I’ve waited long enough to speak. We’ve broken up, it’s over. The romance was hot and quick. A flash in the pan. It’s time to do a review on the Contax G2. If I could anthropomorphize the G2, it’s an unapologetically awkward, runway-gorgeous genius. The Contax
excels conquers in every way that matters, and falls criminally short in a few ways that are easy to overlook if you’re in the right mindset.

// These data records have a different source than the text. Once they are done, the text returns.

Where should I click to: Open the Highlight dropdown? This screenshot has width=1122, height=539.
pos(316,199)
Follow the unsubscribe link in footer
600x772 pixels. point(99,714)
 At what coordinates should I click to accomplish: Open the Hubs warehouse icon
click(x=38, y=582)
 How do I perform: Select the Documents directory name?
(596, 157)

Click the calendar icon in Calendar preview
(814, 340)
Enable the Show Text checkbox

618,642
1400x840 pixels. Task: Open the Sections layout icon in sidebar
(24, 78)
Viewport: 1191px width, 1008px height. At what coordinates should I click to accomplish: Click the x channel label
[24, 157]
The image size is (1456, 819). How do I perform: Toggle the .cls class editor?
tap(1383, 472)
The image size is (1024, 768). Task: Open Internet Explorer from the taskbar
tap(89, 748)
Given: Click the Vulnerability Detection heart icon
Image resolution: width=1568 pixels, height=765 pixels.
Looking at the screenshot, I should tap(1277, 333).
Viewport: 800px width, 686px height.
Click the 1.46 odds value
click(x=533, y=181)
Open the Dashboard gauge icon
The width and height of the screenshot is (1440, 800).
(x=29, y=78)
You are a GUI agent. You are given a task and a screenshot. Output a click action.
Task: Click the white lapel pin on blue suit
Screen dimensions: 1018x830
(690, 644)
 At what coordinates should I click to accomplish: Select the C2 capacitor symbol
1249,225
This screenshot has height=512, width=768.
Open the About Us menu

After the untimely death of my beloved GA645 I spent some time fooling around with point and shoots, some old box cameras and the like. When it was time to get to work again I decided on a Contax. The G2 kit came from a chap on RFF, the last true ivory tower of internet-forum rangefinder-camera snobbery. It cost around $1100 Canadian for the body, 28mm Biogon, 45mm Planar and 90mm Sonnar, hoods, bags and all that stuff. I rounded out the kit with a mint TLA200 from Japan. Champagne instead of the black due to a 40% price difference. For the same camera. Who cares? Lots of people pay extra for a black setup and then tape over the high-contrast nameplate and logos. Not this kid. I sorta like that it looks like your grandma’s Bell & Howell. Wanna go shoot?
Starting with the body, the Contax is a winner. It’s titanium sheathed, solid and all-business. Very little on this camera is superfluous, and all the switch-gear has a perfect amount of feedback in operation. Built-in motor drive, AF and a small LCD on the top panel round out the features list. The lenses attach with a satisfying clunk. There is no wiggle in the lens mount, feeling more like a well-made pump-action shotgun than any camera I’ve used before or since. The G is a camera that’s a joy to own and handle before you even add film. All automated actions performed by the G are quick, precise and are accompanied by the most pleasant motor noises possible. The focus and advance motors sound like superbly damped dental drills.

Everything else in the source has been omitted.